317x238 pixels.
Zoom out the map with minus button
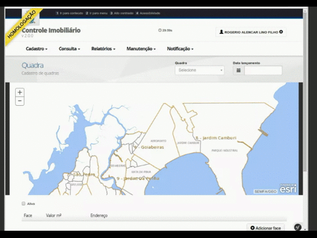(20, 101)
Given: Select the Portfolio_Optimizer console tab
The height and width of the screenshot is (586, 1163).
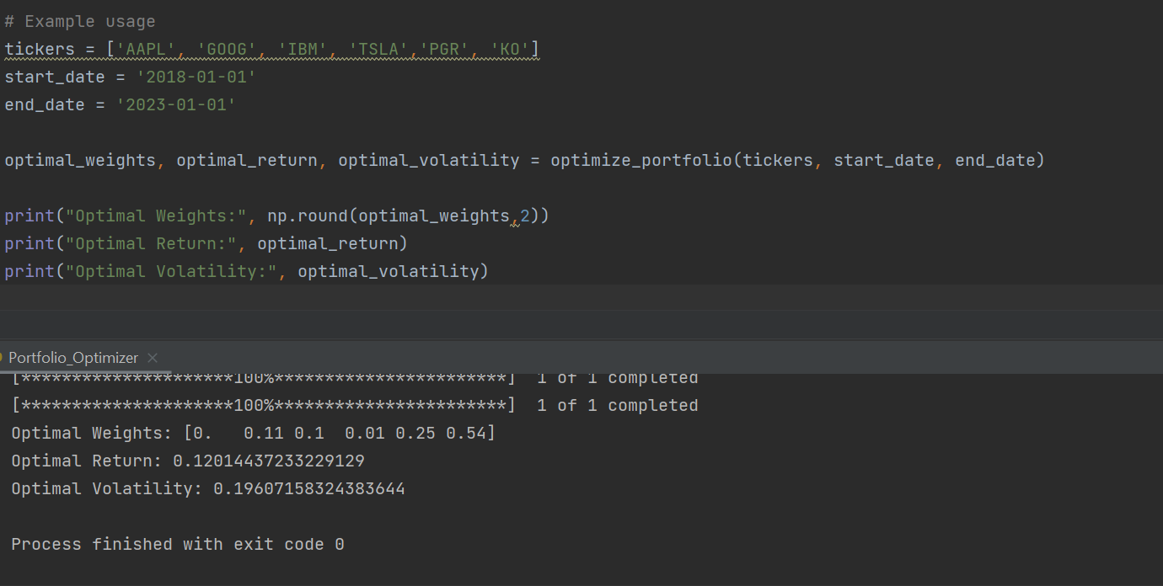Looking at the screenshot, I should [x=72, y=357].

#####

Repeat only the lines from the one holding "Zoom out the map with minus button" through the last line of the data, inclusive. Keep the pictures out.

Zoom out the map with minus button
(20, 101)
Given: Select the Portfolio_Optimizer console tab
The height and width of the screenshot is (586, 1163).
Looking at the screenshot, I should [x=72, y=357].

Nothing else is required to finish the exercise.